Papież zdementował także plotki, jakoby wykryto u niego nowotwór przed rokiem, gdy przeszedł operację jelita. Wyjawił zarazem, że nie chciał poddać się operacji kolana, bo narkoza w czasie tamtego zabiegu przyniosła skutki uboczne.

Papież potępił usuwanie ciąży

Pytany o decyzję amerykańskiego Sądu Najwyższego, który w czerwcu uchylił federalne prawo do aborcji, Franciszek powiedział, że szanuje tę decyzję. Potępił ponownie usuwanie ciąży, powtarzając, że jest to jak "wynajęcie płatnego zabójcy".

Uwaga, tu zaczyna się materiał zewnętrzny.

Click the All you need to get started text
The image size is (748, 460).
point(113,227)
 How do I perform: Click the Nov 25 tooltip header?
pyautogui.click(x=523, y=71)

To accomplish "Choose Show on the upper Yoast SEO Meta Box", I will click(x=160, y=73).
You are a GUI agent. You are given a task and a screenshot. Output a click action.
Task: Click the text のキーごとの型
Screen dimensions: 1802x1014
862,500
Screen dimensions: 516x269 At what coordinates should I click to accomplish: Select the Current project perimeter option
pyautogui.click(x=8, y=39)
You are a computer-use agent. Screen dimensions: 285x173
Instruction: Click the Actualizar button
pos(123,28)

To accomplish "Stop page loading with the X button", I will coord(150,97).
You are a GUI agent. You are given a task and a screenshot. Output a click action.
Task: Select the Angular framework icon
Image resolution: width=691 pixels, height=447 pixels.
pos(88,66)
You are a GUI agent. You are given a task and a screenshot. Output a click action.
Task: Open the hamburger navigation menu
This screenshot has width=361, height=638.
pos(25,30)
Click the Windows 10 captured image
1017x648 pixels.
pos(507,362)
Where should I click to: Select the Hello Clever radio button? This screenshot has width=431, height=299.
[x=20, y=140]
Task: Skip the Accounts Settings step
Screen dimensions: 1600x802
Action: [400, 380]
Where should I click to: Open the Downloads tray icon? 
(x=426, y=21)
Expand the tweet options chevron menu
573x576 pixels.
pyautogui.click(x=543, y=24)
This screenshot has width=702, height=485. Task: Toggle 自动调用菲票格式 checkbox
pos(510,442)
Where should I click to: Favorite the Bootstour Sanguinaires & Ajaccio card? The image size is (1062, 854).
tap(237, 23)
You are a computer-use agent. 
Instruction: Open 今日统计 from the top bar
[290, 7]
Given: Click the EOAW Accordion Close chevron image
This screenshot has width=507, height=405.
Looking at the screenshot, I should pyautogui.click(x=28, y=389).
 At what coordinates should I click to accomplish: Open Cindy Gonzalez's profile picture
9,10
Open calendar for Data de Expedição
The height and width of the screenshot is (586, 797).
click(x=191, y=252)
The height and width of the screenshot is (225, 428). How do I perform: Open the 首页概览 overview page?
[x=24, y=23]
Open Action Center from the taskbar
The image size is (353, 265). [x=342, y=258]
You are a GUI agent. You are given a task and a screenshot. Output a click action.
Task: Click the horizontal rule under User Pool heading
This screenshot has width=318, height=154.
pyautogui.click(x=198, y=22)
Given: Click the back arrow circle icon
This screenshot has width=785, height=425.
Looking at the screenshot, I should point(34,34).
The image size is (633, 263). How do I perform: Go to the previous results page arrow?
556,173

Pytam: czy jest legalne, czy jest słuszne, by eliminować ludzkie życie, aby rozwiązać problem? - mówił papież.

Pytany był również o debatę w USA o tym, czy do komunii może przystępować polityk popierający prawo do aborcji. Dyskusja ta zyskała nowy wymiar, gdy 29 czerwca w bazylice Świętego Piotra podczas papieskiej mszy komunię otrzymała przewodnicząca Izby Reprezentantów USA Nancy Pelosi, mimo że wcześniej tego prawa odmówił jej biskup jej archidiecezji.

Kiedy Kościół traci swą naturę duszpasterską, kiedy biskup traci swą naturę pasterza, wywołuje to polityczny problem - ocenił Franciszek.